Quote the lines below verbatim, starting with the line that contains "Open the Align" and ending with the line that contains "pyautogui.click(x=88, y=121)", both of those lines included.

■ **RECORDS FOR THIS EXERCISE**:

+++++

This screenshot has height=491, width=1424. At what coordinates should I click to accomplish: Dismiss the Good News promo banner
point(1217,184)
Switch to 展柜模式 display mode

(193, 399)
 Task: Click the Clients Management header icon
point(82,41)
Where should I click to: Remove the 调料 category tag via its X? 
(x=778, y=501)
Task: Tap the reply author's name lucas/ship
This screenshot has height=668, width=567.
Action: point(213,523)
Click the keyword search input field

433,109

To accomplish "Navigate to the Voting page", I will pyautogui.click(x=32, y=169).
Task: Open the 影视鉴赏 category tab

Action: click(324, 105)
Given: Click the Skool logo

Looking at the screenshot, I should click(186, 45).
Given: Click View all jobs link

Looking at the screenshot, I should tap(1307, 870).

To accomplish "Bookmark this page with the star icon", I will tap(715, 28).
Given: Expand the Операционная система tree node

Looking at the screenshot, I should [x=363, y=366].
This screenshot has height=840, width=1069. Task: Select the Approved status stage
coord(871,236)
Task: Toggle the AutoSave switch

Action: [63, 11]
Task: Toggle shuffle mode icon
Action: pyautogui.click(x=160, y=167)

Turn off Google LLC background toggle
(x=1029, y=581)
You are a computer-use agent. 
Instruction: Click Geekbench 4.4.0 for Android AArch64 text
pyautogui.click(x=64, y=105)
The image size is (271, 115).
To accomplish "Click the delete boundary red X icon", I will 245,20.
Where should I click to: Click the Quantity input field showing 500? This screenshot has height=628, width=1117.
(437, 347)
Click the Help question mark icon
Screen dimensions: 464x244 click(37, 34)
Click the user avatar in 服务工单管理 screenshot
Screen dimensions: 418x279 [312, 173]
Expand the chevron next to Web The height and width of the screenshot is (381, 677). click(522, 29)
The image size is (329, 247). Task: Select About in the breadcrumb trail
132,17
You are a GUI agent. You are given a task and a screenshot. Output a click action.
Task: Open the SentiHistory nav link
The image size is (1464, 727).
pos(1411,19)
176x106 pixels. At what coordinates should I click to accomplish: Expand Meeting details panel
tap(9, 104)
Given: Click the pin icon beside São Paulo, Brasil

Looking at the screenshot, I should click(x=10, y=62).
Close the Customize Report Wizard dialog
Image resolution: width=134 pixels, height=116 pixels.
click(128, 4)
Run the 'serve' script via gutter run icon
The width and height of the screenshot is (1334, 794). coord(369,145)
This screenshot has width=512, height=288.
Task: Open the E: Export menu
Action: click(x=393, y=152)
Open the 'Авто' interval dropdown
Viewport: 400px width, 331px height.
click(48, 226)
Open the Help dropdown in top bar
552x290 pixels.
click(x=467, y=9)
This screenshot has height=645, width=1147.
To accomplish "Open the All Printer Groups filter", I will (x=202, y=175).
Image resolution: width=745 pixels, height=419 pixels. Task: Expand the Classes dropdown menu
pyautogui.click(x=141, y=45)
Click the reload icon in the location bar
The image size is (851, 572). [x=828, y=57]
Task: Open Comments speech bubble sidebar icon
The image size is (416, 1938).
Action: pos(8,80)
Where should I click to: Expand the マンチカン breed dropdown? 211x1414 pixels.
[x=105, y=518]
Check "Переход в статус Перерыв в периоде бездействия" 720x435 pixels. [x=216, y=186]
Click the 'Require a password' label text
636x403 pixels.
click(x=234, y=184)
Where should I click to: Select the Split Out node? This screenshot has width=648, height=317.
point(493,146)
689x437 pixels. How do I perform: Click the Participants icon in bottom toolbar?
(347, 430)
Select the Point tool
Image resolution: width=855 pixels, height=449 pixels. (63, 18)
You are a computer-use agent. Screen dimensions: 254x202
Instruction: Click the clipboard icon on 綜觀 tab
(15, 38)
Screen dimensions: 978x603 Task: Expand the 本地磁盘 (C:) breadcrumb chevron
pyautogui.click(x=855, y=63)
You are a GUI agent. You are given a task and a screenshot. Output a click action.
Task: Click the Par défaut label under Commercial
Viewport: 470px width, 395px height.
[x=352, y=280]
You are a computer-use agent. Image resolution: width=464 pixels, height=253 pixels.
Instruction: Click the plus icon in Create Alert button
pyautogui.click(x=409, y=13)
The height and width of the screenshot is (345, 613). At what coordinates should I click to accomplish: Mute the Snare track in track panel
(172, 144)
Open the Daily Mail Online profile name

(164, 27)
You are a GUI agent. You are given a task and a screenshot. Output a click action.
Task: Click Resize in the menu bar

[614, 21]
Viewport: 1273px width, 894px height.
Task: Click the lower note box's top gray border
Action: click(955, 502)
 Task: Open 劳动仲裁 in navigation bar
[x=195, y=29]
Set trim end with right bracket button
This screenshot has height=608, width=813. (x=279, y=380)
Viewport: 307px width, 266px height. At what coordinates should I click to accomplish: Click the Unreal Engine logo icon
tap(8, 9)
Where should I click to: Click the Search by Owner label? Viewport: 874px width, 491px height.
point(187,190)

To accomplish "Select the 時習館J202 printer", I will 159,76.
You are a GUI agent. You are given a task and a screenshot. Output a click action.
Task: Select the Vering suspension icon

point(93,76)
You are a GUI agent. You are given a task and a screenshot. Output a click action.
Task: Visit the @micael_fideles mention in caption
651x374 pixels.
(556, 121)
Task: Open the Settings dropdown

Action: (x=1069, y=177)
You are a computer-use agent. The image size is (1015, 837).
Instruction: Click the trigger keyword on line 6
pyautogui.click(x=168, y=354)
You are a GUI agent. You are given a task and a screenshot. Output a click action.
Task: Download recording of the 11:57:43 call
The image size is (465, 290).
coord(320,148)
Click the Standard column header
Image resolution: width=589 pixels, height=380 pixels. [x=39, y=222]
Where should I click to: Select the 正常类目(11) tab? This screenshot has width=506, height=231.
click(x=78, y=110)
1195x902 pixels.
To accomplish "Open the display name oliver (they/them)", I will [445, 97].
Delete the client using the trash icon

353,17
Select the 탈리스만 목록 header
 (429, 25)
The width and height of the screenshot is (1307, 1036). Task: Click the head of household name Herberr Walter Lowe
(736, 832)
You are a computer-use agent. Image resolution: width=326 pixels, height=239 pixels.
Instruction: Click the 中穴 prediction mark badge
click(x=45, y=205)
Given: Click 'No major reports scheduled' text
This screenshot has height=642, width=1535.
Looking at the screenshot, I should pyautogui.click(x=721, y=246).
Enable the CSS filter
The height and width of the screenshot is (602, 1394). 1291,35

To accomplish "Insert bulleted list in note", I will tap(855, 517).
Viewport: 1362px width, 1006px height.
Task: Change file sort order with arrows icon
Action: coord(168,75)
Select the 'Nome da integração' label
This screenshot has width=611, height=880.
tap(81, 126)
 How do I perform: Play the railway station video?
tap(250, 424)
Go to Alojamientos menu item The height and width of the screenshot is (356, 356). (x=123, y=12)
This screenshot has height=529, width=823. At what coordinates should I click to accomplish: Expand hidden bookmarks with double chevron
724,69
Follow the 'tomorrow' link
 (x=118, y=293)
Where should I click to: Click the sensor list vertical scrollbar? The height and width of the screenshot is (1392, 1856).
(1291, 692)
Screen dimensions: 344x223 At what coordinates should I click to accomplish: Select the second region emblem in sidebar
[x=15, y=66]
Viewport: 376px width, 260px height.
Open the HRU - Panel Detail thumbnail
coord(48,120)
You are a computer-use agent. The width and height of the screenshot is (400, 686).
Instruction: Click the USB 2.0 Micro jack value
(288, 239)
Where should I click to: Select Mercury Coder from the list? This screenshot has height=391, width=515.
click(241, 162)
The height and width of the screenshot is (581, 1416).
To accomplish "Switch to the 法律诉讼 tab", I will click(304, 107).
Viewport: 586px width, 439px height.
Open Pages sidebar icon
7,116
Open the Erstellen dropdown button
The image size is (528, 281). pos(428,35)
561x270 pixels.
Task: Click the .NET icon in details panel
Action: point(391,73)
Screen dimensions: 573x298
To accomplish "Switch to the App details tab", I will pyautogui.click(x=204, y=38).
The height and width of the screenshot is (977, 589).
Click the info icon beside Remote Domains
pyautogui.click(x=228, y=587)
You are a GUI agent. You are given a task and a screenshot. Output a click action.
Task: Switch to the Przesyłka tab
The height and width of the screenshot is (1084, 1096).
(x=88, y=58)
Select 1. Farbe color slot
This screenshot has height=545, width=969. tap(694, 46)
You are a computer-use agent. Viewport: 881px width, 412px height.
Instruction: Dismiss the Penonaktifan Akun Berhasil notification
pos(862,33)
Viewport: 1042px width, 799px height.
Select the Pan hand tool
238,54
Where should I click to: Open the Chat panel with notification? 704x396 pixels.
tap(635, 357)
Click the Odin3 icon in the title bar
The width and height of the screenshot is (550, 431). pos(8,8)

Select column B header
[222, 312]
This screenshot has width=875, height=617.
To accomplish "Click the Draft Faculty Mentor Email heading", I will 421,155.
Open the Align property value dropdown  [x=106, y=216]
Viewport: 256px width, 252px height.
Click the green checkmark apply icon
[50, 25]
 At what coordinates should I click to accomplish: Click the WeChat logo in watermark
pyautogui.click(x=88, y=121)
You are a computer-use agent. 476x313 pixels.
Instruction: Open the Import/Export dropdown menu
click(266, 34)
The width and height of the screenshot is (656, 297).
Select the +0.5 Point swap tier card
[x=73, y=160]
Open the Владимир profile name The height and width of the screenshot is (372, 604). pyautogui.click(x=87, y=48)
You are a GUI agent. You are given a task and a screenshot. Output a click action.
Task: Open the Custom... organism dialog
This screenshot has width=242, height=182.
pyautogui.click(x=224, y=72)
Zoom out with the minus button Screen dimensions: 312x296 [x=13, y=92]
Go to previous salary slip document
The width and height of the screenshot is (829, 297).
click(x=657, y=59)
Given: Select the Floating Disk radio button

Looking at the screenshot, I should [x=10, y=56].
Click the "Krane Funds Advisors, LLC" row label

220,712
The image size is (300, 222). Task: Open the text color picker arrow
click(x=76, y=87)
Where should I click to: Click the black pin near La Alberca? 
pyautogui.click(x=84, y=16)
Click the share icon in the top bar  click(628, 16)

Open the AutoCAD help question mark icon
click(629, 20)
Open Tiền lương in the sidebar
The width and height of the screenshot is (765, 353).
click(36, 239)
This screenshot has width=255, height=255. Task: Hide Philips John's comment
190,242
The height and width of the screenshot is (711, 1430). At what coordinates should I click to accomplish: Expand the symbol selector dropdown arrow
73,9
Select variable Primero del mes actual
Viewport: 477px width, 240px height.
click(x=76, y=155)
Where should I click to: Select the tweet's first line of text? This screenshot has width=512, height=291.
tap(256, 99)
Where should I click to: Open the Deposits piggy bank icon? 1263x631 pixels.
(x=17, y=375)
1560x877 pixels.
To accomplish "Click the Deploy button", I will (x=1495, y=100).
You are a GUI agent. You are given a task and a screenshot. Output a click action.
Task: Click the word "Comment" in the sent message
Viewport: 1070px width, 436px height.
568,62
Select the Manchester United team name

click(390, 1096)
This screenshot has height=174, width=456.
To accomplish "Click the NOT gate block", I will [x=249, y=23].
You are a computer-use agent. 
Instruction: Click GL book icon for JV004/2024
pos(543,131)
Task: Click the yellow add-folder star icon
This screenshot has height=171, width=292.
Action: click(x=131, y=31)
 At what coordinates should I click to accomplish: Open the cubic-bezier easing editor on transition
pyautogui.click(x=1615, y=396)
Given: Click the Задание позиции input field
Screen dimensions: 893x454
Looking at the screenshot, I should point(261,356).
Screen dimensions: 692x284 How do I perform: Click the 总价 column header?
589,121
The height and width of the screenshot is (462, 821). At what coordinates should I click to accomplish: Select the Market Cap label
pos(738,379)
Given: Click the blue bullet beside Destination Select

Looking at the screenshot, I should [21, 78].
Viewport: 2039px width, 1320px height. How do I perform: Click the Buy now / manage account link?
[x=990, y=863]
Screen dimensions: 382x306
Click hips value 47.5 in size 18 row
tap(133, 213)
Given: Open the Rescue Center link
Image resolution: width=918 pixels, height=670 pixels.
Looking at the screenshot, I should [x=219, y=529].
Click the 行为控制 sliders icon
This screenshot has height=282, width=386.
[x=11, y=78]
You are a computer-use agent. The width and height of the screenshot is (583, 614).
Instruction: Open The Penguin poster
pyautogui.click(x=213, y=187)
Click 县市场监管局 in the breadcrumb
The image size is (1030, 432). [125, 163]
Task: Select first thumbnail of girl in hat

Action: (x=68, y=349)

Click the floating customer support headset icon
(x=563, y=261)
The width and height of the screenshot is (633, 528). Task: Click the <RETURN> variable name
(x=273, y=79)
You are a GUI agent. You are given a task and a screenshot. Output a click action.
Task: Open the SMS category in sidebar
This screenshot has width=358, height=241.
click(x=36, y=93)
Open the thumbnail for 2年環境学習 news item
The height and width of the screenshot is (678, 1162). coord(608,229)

+++++

■ **FINAL RESULT**:
Open the Align property value dropdown  [x=106, y=216]
Viewport: 256px width, 252px height.
Click the green checkmark apply icon
[50, 25]
 At what coordinates should I click to accomplish: Click the WeChat logo in watermark
pyautogui.click(x=88, y=121)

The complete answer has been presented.